Saturday, March 28, 2009

Holy Smokes! Great Pizza Dough!!

I have a copy of the book "Artisan Bread in Five Minutes a Day" and have seriously considered making a couple of the recipes from it for quite some time. As a matter of fact, I bought a couple 6 quart lidded containers to keep dough on hand in my fridge, but had not made it until a couple days ago. I had made the dough and put it in the fridge but hadn't used any of it until tonight.

What took me so long? This stuff is fabulous!! Tonight the boys wanted homemade pizza and I was getting ready to make dough from my regular recipe, then I remembered the dough in the fridge. Pizza dough is basically thin bread dough, so I thought, "What the heck, let's give it a try."

This dough is different from most dough in that you really need to use it from the fridge when it is cold, or it gets sticky. I worked it from the center, stretching it thin, then put it on parchment paper to thin the edges out. I stretched the second pizza dough until you could almost see through it and it turned out to be the one we liked the best. This dough does rise more during the baking process, which is great for bread rounds, but thinner is better for pizza. After I got it thinned out to the point I liked, I topped it with pizza sauce ( 1 can tomato sauce, 1 small can tomato paste, 1 or 2 cloves of garlic, 1 tablespoon Italian seasoning--brought to a simmer then allowed to cool..I also add a teaspoon of red pepper flakes, but you can dress it up the way you like...) and added toppings like drained canned mushrooms and chopped black olives, pepperoni and whatever else we feel like at the time.

Holy Smokes, this is good stuff. I think this is going to be my standard pizza dough recipe from here on out. I love that it is ready in the fridge whenever we get the hankering for pizza (and we can use the dough for boule bread loaves when we need it for dinner) and it save a ton of money, not to mention time.

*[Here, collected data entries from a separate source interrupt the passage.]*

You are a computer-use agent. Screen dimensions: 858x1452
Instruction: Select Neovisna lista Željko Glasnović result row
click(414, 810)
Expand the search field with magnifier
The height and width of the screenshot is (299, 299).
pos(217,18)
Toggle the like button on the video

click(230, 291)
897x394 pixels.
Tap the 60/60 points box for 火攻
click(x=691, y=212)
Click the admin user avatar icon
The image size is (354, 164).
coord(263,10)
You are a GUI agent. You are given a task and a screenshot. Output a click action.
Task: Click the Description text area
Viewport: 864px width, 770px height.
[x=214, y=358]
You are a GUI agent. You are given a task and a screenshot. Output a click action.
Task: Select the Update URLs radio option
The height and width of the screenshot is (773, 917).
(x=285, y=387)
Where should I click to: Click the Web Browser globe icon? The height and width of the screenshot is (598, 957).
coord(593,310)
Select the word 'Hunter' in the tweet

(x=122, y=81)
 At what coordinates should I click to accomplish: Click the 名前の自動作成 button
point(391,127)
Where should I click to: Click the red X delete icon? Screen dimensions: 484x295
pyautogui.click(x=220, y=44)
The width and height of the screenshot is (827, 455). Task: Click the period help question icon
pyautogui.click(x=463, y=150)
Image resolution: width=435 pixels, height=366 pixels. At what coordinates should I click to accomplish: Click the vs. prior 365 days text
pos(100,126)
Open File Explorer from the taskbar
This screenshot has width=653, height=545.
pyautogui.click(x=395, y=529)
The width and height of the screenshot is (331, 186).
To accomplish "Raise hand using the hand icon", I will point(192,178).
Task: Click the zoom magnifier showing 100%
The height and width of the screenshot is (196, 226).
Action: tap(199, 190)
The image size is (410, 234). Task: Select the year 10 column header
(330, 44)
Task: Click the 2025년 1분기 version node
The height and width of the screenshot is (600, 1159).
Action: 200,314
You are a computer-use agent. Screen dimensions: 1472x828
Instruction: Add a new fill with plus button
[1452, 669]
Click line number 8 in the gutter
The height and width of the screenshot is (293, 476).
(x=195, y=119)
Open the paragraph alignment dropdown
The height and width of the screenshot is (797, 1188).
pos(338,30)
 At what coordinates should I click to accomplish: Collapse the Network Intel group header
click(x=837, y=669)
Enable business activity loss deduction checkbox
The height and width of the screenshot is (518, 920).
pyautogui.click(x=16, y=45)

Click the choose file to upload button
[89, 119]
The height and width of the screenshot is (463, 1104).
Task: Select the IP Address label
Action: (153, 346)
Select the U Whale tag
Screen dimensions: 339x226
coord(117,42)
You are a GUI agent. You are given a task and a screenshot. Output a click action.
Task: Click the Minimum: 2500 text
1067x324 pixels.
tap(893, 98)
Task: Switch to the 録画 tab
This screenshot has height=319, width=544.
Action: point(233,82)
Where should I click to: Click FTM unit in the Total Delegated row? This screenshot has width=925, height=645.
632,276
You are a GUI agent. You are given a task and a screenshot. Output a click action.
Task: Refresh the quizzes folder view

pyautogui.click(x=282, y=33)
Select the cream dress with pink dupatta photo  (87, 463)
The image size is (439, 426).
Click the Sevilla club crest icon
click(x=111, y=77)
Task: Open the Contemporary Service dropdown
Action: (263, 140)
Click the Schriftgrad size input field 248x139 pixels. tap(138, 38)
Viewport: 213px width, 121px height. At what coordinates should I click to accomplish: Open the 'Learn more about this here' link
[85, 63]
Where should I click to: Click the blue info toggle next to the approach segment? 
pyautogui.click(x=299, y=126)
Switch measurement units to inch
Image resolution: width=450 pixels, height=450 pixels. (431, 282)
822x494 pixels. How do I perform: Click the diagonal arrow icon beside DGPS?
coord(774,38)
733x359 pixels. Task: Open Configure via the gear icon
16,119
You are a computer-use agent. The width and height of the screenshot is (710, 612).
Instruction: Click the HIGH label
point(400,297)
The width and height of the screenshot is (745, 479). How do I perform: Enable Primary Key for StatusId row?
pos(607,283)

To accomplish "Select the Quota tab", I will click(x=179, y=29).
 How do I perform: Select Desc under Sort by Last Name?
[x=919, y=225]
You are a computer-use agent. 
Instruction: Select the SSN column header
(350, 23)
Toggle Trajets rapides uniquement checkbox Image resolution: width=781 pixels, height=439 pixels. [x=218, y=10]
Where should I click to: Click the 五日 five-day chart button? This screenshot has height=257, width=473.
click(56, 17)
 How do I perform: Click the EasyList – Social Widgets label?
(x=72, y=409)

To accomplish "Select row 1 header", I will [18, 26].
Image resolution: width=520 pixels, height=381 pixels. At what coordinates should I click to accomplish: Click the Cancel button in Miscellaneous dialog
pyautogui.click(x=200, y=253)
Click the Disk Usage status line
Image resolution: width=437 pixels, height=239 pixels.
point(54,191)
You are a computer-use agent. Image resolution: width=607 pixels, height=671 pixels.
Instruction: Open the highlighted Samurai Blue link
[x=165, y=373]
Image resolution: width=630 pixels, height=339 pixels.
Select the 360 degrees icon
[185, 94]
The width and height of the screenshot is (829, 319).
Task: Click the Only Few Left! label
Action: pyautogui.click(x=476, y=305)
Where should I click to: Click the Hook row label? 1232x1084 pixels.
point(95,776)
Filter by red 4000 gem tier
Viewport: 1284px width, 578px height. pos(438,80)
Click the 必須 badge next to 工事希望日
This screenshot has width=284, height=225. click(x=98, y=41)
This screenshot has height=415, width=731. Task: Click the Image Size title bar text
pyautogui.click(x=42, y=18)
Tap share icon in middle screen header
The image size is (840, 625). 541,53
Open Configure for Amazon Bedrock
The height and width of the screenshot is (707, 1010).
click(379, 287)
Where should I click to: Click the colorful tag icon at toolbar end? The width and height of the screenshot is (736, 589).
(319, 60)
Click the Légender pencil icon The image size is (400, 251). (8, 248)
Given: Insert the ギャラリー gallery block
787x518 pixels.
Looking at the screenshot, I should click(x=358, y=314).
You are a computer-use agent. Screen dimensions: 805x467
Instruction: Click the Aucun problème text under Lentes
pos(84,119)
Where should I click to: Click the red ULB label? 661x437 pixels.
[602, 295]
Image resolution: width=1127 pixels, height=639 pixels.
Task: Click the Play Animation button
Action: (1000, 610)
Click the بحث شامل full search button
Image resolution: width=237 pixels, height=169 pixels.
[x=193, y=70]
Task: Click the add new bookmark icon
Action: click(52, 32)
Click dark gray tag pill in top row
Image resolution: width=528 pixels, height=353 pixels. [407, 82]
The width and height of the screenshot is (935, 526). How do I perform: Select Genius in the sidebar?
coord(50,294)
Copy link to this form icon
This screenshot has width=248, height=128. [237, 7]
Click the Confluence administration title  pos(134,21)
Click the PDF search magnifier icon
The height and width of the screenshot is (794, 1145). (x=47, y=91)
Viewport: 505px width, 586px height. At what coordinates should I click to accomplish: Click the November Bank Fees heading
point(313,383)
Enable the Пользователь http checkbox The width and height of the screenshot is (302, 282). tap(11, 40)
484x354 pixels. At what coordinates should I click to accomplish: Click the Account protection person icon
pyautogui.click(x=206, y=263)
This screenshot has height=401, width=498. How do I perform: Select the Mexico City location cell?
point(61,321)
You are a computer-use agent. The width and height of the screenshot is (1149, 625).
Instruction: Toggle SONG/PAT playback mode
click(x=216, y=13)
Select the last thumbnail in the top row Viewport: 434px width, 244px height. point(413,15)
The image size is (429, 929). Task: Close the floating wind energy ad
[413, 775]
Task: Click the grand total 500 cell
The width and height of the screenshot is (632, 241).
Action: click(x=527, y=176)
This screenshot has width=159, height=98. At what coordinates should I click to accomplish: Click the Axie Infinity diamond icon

Try it and let me know what you think. As I said, I bought the book, but the New York Times has one recipe from the book here. This is the one I used, although I did have a pizza stone in the oven, I spread my dough out on baking parchment paper and didn't do the broiler pan with water since I was doing pizza, not bread loaves. I'm going to try to find a pizza peel though so I can try the recipe the way it was written. I'll report back on that later this month.

Down time

Let's see...This week I finished the first scarf from my lace I class and started on the second one. The brown one is a feather and fan stitch pattern done in Rowan yarn and so is the Horseshoe lace pattern scarf below. I finally learned how to read a charted lace pattern. Luckily this pattern is pretty easy and doesn't require an insane amount of concentration. The week after I had this class, I took the lace II class and started on the Branching Out scarf. That one is going to take my full concentration, so I am working it slowly. The Lace III class actually makes a triangular piece so that will be interesting. While it calls for lace weight yarn, I can tell you already that I will be using fingerling weight yarn. I've already had a run in with lace weight yarn and really don't want to go back there again!
Neither of these have been blocked, so this is not their final look. Blocking will open up the pattern and give the stitches the proper definition. I'm hoping to get the horseshoe lace scarf completed this week so I can wear it. Since our weather has been pretty darn warm lately, I thought I would be working on the scarves for next season, but look what we got yesterday:
SNOW. A LOT OF SNOW...and ice.

This is not a good picture to show just how much, but I think more snow got dumped on us last night than we've had all season. It started out raining ice -- Karen described it on Twitter as raining snowcones...good description! And as it pelted you, it felt like little needles...ouch.
The bad thing was that I had gotten up yesterday with the intention of going to the grocery store before the storm hit. On the way to the store, I stopped in our old neighborhood to see if our old neighbor (that the kids adopted as "Grandma" when we moved in) needed anything. We ended up visiting long enough that the storm had moved in by the time I left. I ended up going to our local Homeland store, which I generally avoid because they are notorious for having frozen food that has been thawed and refrozen.. I didn't buy anything frozen, but I did join half of the town in trying to get provisions.
The sad thing is that I fully realized the storm was not going to be lasting more than a day or two, but I stocked up on canned goods like I was expecting Armageddon! What's with that?!
It was nice to be forced to shut down and stay home knitting all night though.
I had anticipated it snowing and icing all day today, but the sun is out and it is melting...there goes my excuse to putter all day..But I am still hanging out knitting and baking cookies. Hubby wanted peanut butter cookies, so I made a batch this morning. Tonight I will make homemade pizza and look at chicken coop plans. Next weekend we are going to build the enclosure for the chickens that we are going to get. I haven't decided on a chicken coop design, but I'll probably just show hubby what I want and let him do his magic. He's pretty good at that.

Sunday, March 22, 2009

Back From Iowa

Not a very clear picture, but trust me, these were SOOO good. Probably not a single bit of nutrition in these but they contain the Southern trinity (FLOUR, SUGAR, FAT) so you know they've gotta be good!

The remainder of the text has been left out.